Alors qu’il n’a pas encore pris officiellement ses fonctions, le président élu Trump continue ses déclarations tonitruantes et plutôt hétérodoxes sur l’extension du territoire des Etats-Unis d’Amérique. Il vient de réaffirmer sa volonté de voir son pays acheter le Groenland au Danemark. Il avait déjà formulé cet objectif lors de sa première présidence (2016-2020). Il la complète cette fois-ci avec les menaces de rétablir la souveraineté américaine sur le canal de Panama et de transformer le Canada en un Etat américain si ce dernier continue à laisser passer des migrants à travers leur frontière commune. La seconde présidence Trump n’a pas encore débuté qu’elle promet déjà des étincelles.
Mais quelle époque ! Alors que la Russie cherche à conquérir l’Ukraine par la force des armes depuis la guerre d’invasion initiée il y a presque trois ans, les Etats-Unis menacent de coloniser le Canada ou « d’acheter » le Groenland. Les empires se déchaînent et veulent appliquer la loi du plus fort au détriment du droit international si difficilement mis en place après la IIe guerre mondiale.
L’hubris de dirigeants mal éduqués les rend avides de conquêtes territoriales. Ils sont plus gros et plus forts que les petits, alors pourquoi se gêner ? On peut se demander si le système international mis en œuvre sous l’égide des Nations-Unis depuis 1945 n’a pas atteint ses limites ? Plutôt que de chercher à le réformer, les empires le foulent aux pieds, cela va plus vite pour accroître leur puissance, du moins le croient-ils.
La Russie, dirigée par une clique de forbans jamais vraiment sortis de l’époque soviétique, envoie directement ses chars pour conquérir les territoires ex-soviétiques qui tentent de s’éloigner de son influence. Les Etats-Unis, pour le moment, apparaissent un tout petit peu plus policés et proposent « d’acheter » les territoires qu’ils convoitent. Comme il est peu probable que leurs propositions déclenchent beaucoup d’enthousiasme de la part de leurs potentiels vendeurs on peut imaginer que l’étape suivant pourrait être la conquête par la force. Toutefois, les guerres précédentes au Vietnam, en Iraq ou en Afghanistan n’ont pas laissé que de bons souvenirs alors on peut penser que Washington se contentera de la guerre commerciale pour tenter de faire plier les récalcitrants.
Ce n’est pas le cas de la Russie qui se posent beaucoup moins de questions, et surtout n’a pas à en poser à une opinion publique ou à des élus. Demain ce pourrait être le cas de la Chine qui a toujours en ligne de mire la réunification de l’ile de Taïwan et qui se posera probablement fort peu de questions éthiques le jour où elle se sentira prête à prendre le sentier de la guerre d’invasion.

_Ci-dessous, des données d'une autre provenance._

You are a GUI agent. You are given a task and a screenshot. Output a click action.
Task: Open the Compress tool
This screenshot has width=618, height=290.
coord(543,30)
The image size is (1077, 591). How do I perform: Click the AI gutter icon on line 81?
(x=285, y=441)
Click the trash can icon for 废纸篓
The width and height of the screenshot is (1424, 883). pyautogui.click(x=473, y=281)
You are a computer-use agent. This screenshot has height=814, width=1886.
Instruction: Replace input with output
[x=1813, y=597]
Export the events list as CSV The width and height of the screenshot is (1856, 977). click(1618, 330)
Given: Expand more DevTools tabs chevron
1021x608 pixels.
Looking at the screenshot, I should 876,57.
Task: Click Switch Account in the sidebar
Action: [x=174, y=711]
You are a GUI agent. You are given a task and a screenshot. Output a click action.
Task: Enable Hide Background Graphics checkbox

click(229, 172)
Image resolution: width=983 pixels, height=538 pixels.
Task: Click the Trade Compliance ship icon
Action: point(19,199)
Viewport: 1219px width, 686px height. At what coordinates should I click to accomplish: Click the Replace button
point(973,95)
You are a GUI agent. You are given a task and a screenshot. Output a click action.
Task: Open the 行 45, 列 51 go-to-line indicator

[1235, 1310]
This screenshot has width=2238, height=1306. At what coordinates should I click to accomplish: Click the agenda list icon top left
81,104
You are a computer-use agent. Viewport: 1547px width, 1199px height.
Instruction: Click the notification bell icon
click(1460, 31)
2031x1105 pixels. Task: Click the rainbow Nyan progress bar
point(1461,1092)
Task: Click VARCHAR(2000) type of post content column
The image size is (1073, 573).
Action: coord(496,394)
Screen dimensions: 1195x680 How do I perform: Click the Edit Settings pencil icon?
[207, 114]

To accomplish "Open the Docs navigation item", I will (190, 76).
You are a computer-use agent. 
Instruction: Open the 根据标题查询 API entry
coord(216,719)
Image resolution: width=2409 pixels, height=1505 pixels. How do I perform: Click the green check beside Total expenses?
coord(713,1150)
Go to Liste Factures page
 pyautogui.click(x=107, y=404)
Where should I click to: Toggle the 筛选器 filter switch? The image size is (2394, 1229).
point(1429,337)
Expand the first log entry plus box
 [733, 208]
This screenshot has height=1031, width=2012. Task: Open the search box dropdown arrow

C’est notre époque, c’est aussi l’échec de la génération des « boomers » ; l’épisode de paix en Occident semble prendre fin et les armes parlent non loin de l’Europe. Plus ou moins conscient de cette situation qui dérive (un « point de bascule » comme on le dit dans les journaux télévisés) l’Occident hors-Etats-Unis réarme, plutôt lentement. Washington reste à la tête d’un budget militaire considérable, ce qui assure une partie de leur puissance. Des pays comme la France, lorsqu’ils ont le choix, préfèrent encore financer des jeux olympiques en 2024 puis en 2030 plutôt que de fabriquer des chars d’assaut ou des avions de combat.
Ce choix de la paix est philosophiquement sympathique mais militairement dangereux pour les démocraties européennes. Le temps se couvre, les pays nuisibles à l’Europe se renforcent et multiplient les actions hostiles. Le temps des révisions déchirantes est sans doute venu.